Après avoir fait refaire le thé par la femme de chambre, je pus enfin souffler un instant.
Mon visage empourpré s'était calmé, et mes émotions étaient stables.
Mes inquiétudes allégées par les paroles rassurantes de l'esprit, je parvins enfin à offrir à Al un sourire naturel.
« Bon, pour changer de sujet. »
« Oui. »
Tandis que nous bavardions, Al changea soudain de ton. Devinant qu'il s'agissait d'une affaire sérieuse, je posai ma tasse et le regardai dans les yeux.
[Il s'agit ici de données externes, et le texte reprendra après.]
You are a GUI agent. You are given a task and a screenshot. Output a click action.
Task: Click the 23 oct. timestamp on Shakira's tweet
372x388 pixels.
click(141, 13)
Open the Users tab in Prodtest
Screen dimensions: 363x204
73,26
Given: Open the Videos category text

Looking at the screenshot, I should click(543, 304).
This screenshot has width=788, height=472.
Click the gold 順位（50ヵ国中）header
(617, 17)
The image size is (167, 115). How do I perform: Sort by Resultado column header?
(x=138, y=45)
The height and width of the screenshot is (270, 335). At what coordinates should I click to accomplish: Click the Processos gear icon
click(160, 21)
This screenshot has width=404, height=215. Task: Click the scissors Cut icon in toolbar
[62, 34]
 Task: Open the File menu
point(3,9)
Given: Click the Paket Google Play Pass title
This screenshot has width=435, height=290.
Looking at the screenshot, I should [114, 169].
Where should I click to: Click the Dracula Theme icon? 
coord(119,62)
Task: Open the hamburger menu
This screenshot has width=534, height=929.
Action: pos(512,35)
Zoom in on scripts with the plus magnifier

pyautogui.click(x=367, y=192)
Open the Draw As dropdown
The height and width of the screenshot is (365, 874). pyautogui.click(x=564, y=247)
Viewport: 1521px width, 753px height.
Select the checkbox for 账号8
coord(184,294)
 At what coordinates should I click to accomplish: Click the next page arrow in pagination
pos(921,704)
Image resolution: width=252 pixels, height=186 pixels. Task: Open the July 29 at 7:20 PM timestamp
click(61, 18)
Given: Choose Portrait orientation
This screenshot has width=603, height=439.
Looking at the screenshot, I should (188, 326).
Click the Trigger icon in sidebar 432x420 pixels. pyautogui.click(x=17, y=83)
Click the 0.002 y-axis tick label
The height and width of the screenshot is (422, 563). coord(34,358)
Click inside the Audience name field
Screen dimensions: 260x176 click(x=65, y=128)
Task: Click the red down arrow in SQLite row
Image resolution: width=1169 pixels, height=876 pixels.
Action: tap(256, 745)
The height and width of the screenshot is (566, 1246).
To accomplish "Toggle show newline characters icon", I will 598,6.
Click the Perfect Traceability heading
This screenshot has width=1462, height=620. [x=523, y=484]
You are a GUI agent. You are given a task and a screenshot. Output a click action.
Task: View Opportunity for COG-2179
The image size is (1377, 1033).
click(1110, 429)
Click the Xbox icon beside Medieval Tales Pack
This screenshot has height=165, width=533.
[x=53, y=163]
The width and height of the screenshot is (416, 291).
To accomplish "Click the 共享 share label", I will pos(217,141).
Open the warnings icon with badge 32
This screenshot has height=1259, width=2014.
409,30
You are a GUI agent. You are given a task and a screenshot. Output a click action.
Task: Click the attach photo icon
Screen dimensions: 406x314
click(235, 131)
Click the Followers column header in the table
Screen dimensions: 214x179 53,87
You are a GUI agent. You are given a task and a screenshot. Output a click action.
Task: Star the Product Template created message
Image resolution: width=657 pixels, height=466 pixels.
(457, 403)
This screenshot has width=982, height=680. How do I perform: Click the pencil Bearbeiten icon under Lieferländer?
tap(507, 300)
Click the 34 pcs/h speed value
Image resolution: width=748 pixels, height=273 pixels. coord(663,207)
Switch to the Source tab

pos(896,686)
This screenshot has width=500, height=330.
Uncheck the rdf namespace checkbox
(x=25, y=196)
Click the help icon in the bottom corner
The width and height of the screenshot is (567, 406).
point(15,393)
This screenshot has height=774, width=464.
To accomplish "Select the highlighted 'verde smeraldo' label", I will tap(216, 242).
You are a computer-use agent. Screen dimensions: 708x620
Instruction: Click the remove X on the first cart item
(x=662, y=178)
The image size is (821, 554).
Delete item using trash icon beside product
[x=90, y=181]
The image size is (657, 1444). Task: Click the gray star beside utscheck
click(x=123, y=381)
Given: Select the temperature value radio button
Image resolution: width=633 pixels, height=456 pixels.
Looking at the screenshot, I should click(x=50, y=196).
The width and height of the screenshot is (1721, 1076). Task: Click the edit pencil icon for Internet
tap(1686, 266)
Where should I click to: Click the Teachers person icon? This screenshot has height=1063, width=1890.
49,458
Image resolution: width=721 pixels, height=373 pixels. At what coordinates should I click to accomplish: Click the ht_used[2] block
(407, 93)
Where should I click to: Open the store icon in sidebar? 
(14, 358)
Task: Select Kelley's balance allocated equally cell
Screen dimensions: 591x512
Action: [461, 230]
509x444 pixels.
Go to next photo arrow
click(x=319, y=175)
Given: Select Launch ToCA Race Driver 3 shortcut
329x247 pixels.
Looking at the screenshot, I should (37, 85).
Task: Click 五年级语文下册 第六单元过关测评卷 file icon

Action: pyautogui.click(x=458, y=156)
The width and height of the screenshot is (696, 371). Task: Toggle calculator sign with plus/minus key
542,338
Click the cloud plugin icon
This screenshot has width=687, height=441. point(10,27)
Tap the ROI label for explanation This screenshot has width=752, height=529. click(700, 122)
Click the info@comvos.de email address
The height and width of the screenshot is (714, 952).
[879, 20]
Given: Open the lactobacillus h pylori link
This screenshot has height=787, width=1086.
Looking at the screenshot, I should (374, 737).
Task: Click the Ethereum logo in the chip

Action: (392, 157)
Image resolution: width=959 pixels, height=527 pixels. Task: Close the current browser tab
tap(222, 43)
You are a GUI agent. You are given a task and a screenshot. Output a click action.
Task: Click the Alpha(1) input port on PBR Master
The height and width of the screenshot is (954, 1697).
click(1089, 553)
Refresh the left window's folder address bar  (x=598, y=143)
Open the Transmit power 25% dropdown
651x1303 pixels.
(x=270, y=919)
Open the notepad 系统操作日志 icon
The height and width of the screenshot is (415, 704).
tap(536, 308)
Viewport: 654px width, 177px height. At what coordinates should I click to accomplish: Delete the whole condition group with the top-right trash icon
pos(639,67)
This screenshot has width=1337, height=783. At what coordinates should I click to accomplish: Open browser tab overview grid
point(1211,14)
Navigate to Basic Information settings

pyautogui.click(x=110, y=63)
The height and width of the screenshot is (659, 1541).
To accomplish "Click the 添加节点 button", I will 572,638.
Il eut un bref instant d'hésitation avant d'ouvrir la bouche, comme s'il se décidait.
« Tu m'as dit que tu étais amie avec Mademoiselle Carlyle, n'est-ce pas ? Alors je voulais te prévenir. ...Will assistera au Contrat de l'Esprit de Mademoiselle Carlyle. »
« Ah... »
Comme je laissais échapper un son malgré moi, Al reprit en fronçant légèrement les sourcils.
« J'ai trouvé qu'il serait étrange de le savoir et de ne pas te le dire. Tu veux savoir ce qui concerne ton amie, n'est-ce pas ? »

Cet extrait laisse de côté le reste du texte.